■ EXERCISE OBJECTIVE ■
Return a copy of every line in the records that includes the word "insert".

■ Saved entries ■
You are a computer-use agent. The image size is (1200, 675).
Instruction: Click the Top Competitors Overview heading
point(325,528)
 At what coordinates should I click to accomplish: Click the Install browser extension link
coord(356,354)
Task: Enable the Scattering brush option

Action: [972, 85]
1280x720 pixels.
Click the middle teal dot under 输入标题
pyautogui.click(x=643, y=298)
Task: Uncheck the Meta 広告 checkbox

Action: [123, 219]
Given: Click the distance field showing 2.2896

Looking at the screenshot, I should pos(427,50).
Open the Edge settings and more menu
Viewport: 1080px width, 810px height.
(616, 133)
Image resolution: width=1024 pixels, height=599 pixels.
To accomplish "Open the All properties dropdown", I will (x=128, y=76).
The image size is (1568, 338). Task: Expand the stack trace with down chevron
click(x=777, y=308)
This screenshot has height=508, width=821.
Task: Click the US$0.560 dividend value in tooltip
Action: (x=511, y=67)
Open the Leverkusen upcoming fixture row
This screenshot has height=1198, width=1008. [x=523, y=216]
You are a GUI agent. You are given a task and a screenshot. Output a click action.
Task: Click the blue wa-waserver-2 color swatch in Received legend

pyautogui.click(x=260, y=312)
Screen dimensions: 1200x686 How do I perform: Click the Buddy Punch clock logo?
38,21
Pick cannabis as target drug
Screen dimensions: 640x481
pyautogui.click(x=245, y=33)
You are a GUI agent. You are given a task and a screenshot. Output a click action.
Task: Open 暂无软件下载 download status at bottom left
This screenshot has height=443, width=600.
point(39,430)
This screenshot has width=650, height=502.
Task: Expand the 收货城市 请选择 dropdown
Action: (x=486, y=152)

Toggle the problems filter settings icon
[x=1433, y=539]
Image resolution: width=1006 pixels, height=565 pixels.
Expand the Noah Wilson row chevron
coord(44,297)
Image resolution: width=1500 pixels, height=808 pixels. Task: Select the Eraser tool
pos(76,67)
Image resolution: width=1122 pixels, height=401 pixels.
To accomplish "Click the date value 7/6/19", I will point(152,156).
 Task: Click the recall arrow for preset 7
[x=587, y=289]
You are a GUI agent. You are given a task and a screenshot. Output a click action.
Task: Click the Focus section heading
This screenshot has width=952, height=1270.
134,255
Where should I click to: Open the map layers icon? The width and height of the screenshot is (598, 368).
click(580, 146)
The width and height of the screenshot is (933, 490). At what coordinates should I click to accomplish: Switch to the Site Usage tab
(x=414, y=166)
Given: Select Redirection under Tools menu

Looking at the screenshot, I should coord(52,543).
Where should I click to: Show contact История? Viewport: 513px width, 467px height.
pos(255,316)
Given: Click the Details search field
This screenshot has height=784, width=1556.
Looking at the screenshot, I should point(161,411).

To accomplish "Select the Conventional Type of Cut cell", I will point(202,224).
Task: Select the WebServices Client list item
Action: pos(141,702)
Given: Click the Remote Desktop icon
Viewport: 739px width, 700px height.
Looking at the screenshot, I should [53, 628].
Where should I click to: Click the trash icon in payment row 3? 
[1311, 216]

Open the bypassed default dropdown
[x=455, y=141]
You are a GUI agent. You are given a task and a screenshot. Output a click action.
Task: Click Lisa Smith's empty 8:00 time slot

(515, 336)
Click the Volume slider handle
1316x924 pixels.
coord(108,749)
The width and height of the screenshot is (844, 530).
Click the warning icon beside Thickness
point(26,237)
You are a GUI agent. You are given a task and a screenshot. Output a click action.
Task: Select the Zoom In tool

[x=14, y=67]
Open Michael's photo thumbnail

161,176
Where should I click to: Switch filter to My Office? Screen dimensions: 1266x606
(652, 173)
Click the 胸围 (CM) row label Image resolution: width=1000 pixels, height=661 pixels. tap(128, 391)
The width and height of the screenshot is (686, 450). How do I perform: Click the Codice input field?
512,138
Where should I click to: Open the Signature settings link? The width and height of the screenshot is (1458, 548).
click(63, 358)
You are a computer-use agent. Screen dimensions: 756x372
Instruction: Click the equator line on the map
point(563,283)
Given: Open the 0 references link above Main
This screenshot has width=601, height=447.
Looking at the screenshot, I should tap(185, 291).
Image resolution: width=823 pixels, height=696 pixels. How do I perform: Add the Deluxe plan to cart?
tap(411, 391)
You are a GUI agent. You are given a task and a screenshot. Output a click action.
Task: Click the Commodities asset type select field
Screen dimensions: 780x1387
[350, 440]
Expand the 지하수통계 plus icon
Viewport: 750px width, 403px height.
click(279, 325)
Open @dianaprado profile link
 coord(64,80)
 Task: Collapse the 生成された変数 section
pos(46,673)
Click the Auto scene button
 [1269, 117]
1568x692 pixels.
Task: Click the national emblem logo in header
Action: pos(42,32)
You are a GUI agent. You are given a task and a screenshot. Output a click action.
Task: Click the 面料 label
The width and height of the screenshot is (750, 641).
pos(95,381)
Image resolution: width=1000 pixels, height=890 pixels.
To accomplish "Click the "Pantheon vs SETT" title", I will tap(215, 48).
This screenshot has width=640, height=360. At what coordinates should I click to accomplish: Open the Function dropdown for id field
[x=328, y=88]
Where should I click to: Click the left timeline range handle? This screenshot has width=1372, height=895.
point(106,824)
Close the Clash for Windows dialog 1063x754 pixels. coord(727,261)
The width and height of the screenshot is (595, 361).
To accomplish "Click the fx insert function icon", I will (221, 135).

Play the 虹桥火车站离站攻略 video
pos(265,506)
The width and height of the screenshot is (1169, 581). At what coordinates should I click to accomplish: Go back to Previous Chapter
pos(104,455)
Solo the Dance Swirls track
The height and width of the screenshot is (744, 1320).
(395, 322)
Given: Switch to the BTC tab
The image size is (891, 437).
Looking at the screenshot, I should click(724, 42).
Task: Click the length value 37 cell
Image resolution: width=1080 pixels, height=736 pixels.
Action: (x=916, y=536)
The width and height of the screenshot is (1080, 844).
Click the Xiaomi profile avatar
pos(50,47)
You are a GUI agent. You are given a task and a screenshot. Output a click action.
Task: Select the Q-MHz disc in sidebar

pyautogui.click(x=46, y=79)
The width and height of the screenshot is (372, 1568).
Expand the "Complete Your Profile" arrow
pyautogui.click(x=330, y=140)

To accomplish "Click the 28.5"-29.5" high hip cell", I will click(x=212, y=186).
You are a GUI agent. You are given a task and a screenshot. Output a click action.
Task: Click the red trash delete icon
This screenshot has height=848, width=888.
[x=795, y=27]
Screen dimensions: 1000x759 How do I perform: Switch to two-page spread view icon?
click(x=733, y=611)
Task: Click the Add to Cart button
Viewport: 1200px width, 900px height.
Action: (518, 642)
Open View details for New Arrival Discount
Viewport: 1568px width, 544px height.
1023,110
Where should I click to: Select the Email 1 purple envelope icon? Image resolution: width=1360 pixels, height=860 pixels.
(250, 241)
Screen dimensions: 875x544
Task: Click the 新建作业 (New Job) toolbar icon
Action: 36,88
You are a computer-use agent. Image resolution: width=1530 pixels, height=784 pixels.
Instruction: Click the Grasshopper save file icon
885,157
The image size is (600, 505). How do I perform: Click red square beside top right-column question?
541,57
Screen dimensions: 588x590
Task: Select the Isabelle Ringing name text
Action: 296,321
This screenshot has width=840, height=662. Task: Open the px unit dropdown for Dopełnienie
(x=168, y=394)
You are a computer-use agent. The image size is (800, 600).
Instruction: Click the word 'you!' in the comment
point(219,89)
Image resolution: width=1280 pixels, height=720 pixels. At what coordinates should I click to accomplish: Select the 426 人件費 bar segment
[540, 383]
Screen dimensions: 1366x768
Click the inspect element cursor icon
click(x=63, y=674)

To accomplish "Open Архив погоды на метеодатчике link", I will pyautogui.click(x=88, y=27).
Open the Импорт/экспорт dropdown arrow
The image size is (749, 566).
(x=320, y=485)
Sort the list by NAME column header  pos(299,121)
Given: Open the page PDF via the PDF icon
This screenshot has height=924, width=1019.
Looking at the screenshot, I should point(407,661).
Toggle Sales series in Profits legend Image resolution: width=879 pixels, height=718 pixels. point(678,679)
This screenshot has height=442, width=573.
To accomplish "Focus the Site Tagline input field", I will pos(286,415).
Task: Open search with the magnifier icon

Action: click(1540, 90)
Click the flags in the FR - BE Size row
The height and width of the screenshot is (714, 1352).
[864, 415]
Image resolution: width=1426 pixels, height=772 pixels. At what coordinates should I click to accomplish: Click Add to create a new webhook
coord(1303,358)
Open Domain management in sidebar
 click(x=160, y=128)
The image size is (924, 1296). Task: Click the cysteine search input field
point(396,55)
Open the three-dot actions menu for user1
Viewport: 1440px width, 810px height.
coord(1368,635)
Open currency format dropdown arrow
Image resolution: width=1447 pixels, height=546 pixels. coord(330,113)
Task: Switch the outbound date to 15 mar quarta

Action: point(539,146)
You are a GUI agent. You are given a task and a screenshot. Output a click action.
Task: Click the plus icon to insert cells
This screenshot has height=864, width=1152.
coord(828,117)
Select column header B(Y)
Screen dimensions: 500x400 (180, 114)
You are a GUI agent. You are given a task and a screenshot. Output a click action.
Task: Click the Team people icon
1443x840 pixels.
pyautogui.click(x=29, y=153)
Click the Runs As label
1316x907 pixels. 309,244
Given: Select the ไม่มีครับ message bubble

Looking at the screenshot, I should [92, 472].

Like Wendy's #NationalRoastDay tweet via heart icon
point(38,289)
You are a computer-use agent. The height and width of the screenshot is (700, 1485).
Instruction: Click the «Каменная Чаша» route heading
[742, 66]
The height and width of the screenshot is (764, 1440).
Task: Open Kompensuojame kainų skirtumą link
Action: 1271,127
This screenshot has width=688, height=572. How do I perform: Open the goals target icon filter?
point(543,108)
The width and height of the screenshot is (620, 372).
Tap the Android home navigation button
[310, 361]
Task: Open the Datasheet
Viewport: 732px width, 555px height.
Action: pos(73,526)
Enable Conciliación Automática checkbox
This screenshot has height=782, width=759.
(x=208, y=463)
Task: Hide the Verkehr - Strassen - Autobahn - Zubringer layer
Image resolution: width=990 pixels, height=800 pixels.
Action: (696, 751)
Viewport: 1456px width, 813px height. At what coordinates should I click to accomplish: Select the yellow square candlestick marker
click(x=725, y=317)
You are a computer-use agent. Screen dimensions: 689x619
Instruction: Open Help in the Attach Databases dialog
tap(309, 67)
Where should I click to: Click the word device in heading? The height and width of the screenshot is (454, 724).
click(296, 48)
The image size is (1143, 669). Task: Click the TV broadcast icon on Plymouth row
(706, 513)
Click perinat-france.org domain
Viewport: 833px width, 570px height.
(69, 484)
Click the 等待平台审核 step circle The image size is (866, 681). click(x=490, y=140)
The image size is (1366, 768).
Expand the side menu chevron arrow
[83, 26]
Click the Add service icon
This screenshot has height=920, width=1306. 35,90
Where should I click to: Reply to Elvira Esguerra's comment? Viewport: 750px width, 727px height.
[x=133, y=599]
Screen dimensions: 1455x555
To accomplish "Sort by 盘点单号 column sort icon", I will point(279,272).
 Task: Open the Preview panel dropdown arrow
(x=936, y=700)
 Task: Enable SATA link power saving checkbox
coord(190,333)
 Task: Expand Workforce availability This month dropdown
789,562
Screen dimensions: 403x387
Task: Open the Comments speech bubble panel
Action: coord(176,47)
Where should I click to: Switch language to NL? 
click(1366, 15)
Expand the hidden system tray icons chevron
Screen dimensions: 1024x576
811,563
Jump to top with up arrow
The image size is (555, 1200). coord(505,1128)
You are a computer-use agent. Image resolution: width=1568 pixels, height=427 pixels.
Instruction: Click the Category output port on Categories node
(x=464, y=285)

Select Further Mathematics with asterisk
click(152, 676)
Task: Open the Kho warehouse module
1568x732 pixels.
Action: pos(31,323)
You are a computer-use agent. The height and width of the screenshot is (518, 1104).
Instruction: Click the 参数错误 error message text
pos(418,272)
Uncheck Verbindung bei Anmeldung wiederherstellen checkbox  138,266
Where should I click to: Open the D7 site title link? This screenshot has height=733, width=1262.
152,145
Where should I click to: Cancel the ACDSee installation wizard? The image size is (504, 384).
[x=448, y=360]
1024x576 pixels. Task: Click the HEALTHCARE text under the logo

■ RESPONSE BELOW ■
To accomplish "Click the fx insert function icon", I will (221, 135).
Task: Click the plus icon to insert cells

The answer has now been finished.